On top of this data layer, many tools use AI chatbots trained on therapeutic approaches such as Cognitive Behavioural Therapy (CBT) to offer support in the moment. They might suggest coping strategies, helping you to reframe thoughts or prompt reflection.
Some elements of this technology are already in use. For example, Meta has long used text and behavioral signals to identify users who may be at risk, while companies like Kintsugi focus on analyzing voice for signs of mental health conditions. Workplace platforms like Unmind have also explored similar approaches.
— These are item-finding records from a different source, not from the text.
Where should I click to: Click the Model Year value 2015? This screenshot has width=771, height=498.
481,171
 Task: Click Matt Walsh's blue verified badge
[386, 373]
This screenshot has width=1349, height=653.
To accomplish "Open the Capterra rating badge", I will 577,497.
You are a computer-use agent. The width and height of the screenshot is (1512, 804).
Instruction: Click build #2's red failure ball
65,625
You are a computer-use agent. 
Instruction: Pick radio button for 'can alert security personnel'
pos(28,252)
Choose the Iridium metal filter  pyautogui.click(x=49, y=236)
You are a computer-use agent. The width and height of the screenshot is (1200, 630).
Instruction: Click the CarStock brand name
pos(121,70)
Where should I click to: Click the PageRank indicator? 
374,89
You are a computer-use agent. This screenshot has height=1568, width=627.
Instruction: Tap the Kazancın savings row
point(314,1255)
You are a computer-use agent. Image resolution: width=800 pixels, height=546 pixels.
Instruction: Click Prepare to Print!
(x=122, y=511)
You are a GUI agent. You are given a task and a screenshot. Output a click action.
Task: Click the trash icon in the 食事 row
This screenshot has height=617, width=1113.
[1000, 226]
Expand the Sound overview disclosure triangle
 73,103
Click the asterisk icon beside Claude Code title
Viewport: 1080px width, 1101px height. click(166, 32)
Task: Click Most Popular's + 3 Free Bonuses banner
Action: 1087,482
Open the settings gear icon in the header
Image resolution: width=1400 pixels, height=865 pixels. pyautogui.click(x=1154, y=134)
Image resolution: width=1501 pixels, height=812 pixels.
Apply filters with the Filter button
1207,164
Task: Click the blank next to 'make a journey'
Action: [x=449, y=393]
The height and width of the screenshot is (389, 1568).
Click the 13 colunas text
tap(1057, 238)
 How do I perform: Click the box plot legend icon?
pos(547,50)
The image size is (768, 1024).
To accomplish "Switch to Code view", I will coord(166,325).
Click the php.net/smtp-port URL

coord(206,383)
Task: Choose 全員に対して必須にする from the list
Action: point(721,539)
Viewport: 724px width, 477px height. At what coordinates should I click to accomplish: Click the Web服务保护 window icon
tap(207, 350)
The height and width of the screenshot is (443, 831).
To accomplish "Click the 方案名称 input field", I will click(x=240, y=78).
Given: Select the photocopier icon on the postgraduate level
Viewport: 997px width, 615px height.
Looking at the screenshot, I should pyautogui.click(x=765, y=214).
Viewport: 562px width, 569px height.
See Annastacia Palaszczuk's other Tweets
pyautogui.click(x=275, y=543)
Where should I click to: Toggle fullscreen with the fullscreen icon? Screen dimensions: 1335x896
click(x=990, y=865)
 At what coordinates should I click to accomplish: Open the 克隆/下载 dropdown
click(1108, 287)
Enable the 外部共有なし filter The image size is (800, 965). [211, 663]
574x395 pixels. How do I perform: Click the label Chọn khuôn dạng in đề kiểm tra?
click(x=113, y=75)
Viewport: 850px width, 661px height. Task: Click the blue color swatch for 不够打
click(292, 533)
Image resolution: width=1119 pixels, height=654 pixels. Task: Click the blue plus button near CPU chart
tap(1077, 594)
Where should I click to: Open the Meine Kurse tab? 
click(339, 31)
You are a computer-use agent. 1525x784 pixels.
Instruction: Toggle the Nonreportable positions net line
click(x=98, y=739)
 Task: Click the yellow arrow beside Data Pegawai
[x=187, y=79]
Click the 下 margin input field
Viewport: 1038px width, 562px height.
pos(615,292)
However, it’s difficult to map the full picture. Many of these capabilities are built into wider AI systems and aren’t always visible to users, so their use may be broader than what we publicly know.
When it comes to whether these tools actually work, the answer is: it depends.
There is some evidence that AI can detect patterns linked to mental health risks — particularly in areas like symptom monitoring and suicide risk screening. But the results are mixed, and performance varies widely depending on the population, the data being used and how the system is deployed.
In practice, most research suggests these tools work best as a supplement to clinicians, rather than a replacement for professional judgement. Reliable, real-world prediction remains much harder.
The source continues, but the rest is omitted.